The amount of males who get all 265 questions is alarming and needs to be looked into. I have a friend who failed twice at 265. I passed at 265. Another friend got all 265 today. 3 other male classmates got all 265. I work with 6 male coworkers. 5 of them got 265. The amount of men in nursing is already a fraction, but the percentile that goes all 265 has to be alarming. In 20 years I am gonna see a commercial saying "If you're a male and took the NCLEX and received all 265 questions you may be entitled to financial compensation."
On 6/10/2019 at 11:57 PM, wilderness47 said:I'm legit curious now. Hopefully some other guys can chime in and rid me of my new tinfoil hat, but I literally just asked every guy I know or work with and kept getting the same answer. So odd. Apparently only 15% of people get all 265.

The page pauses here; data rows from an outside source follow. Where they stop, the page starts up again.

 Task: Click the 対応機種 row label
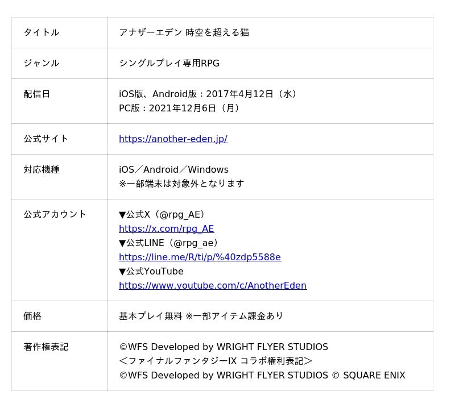(x=42, y=169)
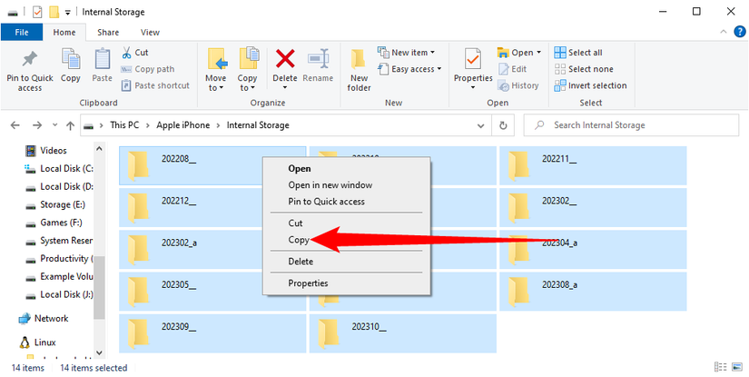
Task: Click the red Delete X icon
Action: [285, 59]
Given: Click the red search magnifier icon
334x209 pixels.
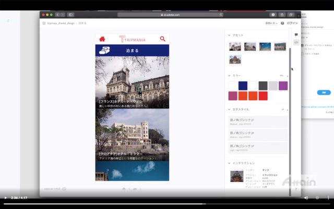Looking at the screenshot, I should [x=162, y=39].
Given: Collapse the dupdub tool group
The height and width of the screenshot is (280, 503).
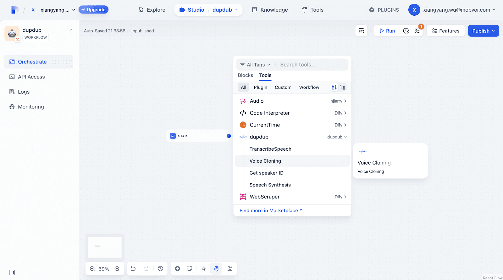Looking at the screenshot, I should click(345, 137).
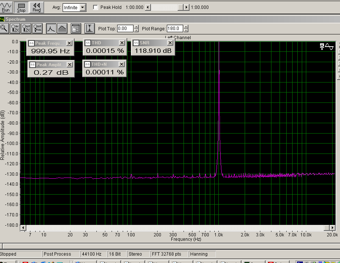The height and width of the screenshot is (263, 340).
Task: Close the THD readout panel
Action: (122, 43)
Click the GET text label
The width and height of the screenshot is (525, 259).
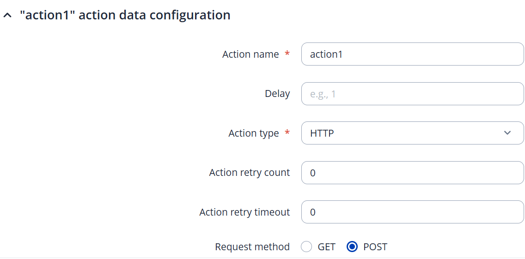coord(326,247)
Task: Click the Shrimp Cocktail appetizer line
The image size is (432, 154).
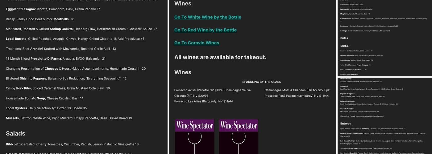Action: click(81, 29)
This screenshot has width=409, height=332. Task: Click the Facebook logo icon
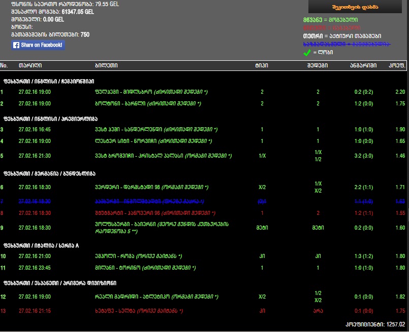(16, 45)
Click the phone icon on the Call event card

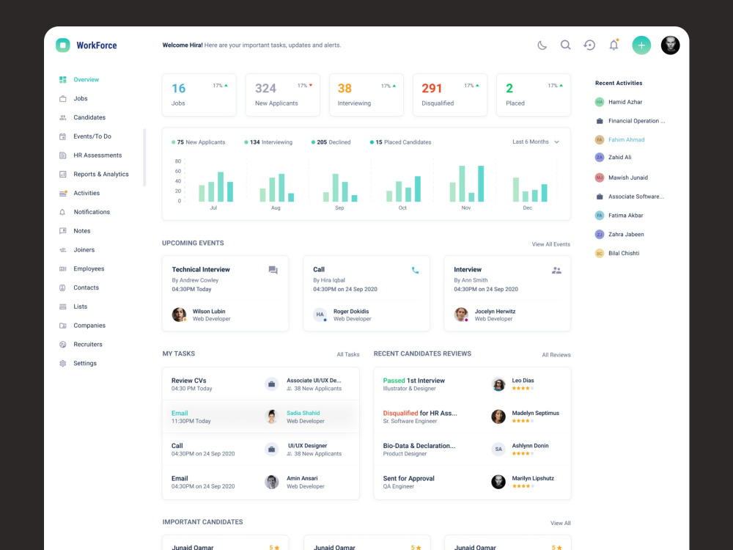pyautogui.click(x=415, y=270)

What you are observing and posting about is nothing more than anecdotal evidence. Or, in nursing parlance no actual evidence.
Beyond that, since the exam has no way of knowing one's gender/preference/proclivity, what you're really suggesting is that the males in your cohort don't test as well as the females...either because they aren't as bright as the females or didn't learn the material as well. A strange stance don't you think?

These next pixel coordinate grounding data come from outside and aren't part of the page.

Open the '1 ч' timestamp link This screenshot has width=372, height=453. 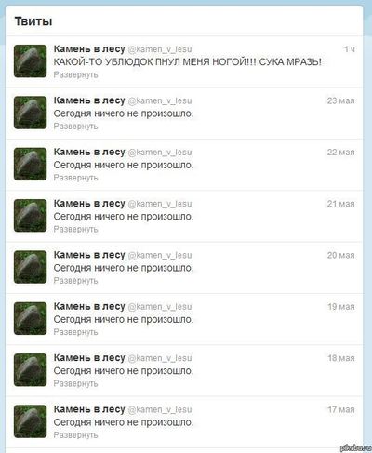tap(350, 49)
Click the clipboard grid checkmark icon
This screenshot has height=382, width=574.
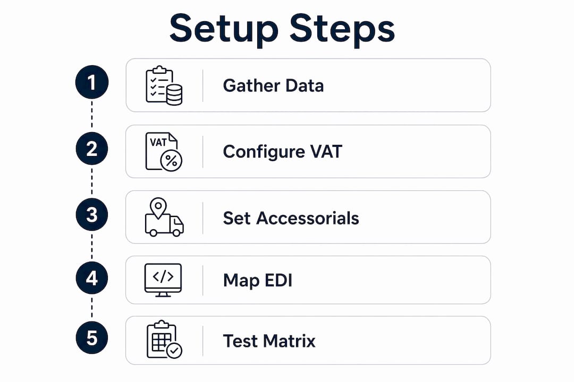pos(164,339)
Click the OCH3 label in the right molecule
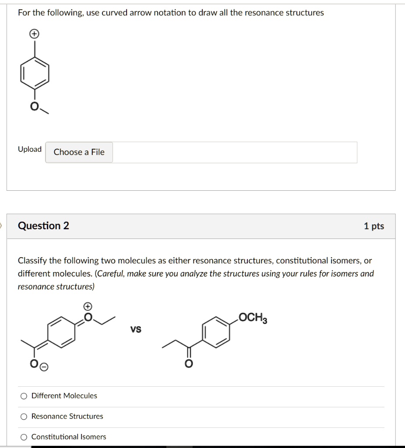This screenshot has width=405, height=448. click(253, 317)
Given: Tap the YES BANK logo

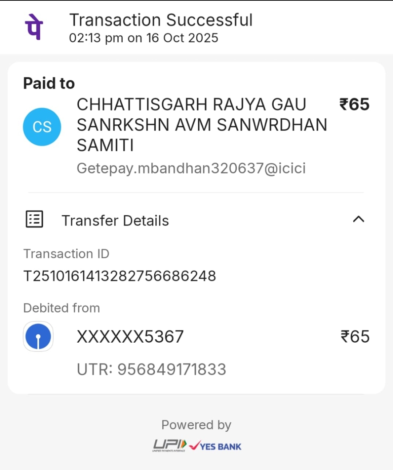Looking at the screenshot, I should 215,446.
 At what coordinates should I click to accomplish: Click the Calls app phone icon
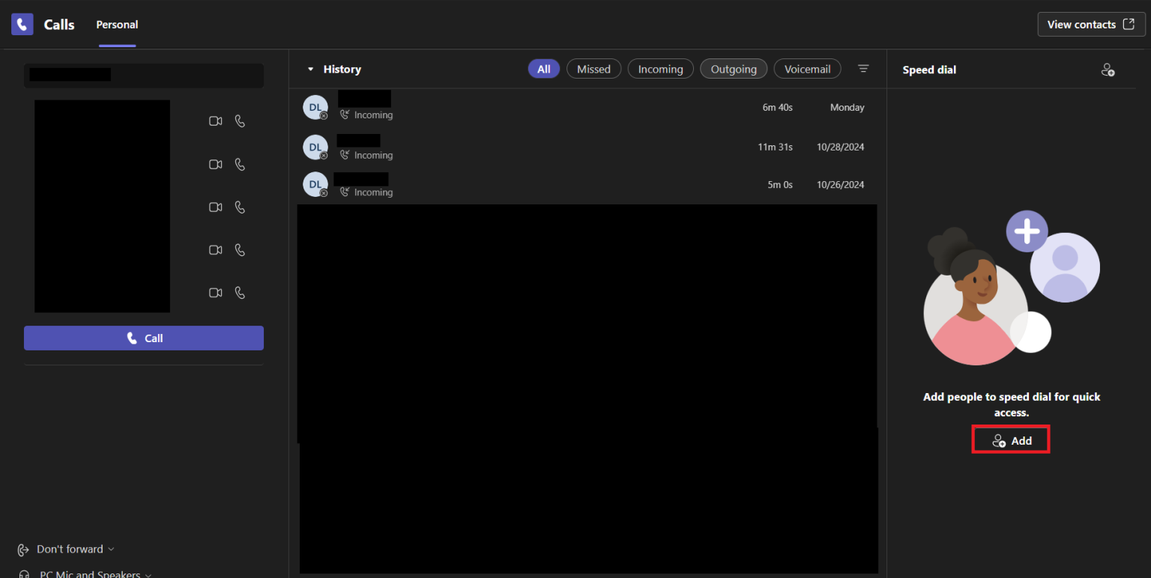[22, 25]
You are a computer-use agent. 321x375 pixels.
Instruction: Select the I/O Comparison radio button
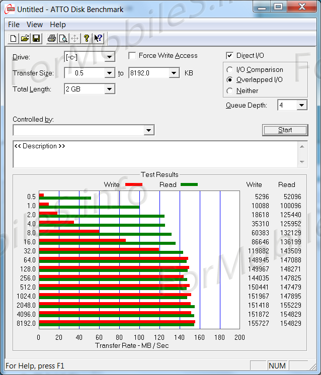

Male or female or other, doesn't correlate to number of questions on the exam.
On 6/13/2019 at 1:25 PM, Sue Demonas said:Hmmm, computer adaptive testing only begin in 93 or 94-ish. (Can't remember exact year, but around then.)
1994 (To meet that goal, NCSBN is devoted to developing a psychometrically sound and legally defensible nurse licensure examination consistent with current nursing practice. NCSBN became the first organization to implement computerized adaptive testing (CAT) for nationwide licensure exams in 1994.)
1994 + 30 is 2024, so not too far off. How time does fly.
On 6/23/2019 at 12:45 AM, CameToSlay said:come on there’s 2 right answers to every question
No, there aren't, though for many people it's comforting to think so. There are sometimes questions that are being trialed for use in a future test bank, and they may be bad ones; they do not count for score and if they don't pass muster they are discarded or reworked for future trial. There ARE many good questions that are purposefully constructed to look like there are two plausibly correct answers. However, there is only one best answer, and these questions are designed to identify the better critical thinkers.
MotoMonkey, BSN, RN
248 Posts
Thats correct!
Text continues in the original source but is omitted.